Sharon Dale wrote:
>I am not familiar with these "dream books" and as an art-historian, I should
be. Can someone post any relevant bibliography?
some could, surely.
i can't.
there is a shadow of an echo of a memory of an extensive, multi-volume
collection of excerpts from sources concerning "dreams/visions" (a distinction
without a difference in most medieval sources, apparently) which i consulted a
few years ago, back when i had the crazy idea that medieval figurative art
was, above all and exclusively, visionary.
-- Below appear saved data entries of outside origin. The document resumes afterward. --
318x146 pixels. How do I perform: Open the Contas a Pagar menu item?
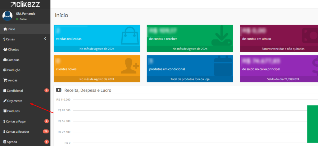click(x=16, y=121)
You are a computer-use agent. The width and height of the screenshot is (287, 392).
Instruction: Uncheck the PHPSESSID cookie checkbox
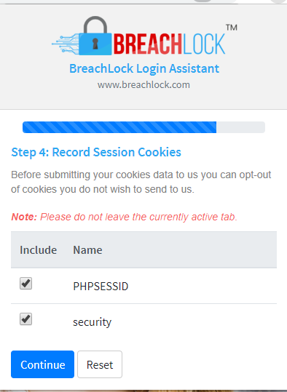click(x=25, y=283)
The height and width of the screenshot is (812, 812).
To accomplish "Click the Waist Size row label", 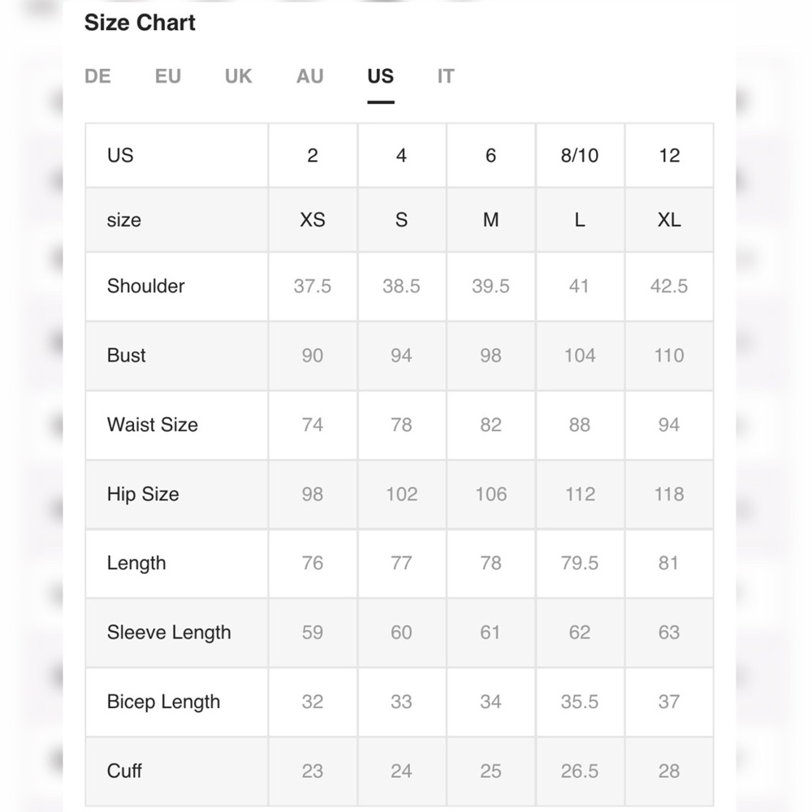I will [153, 425].
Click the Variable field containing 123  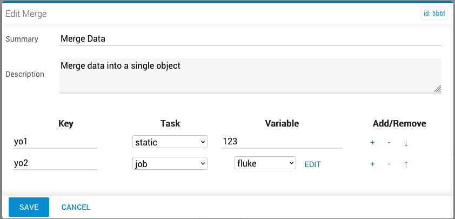(282, 142)
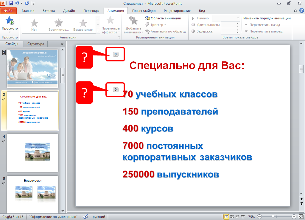
Task: Switch to the Structure (Структура) pane tab
Action: [36, 44]
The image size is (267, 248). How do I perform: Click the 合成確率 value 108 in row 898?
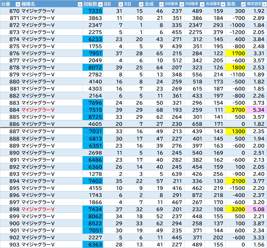coord(218,209)
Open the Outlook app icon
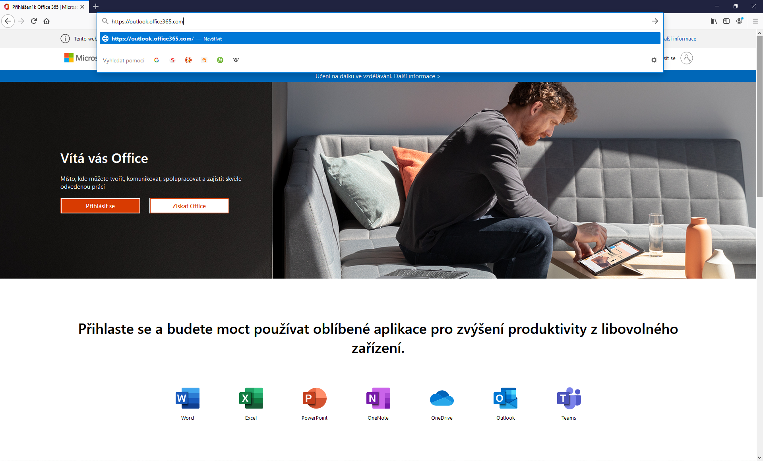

i was thinking that it was compiled by Julius von Schlosser (it *did*
have a German title, i remember, and resembled his other source collections in
form) and was limited to *English* sources (no accounting for taste);
but the L. of C. doesn't seem to have an appropriate title by that
indefatigable source collector, so that looks like a dead end... maybe
someone else has a memory. the copy i was using at I.U. was a recent (i.e.,
60's or early 70's) reprint, i believe.
meanwhile, the LoC catalogue search turned up this interesting item,
which i've not seen:
Kamphausen, Hans Joachim. _Traum und Vision in der lateinischen Poesie
der Karolingerzeit._ Bern: Herbert Lang; Frankfurt/M.: Peter Lang, 1975.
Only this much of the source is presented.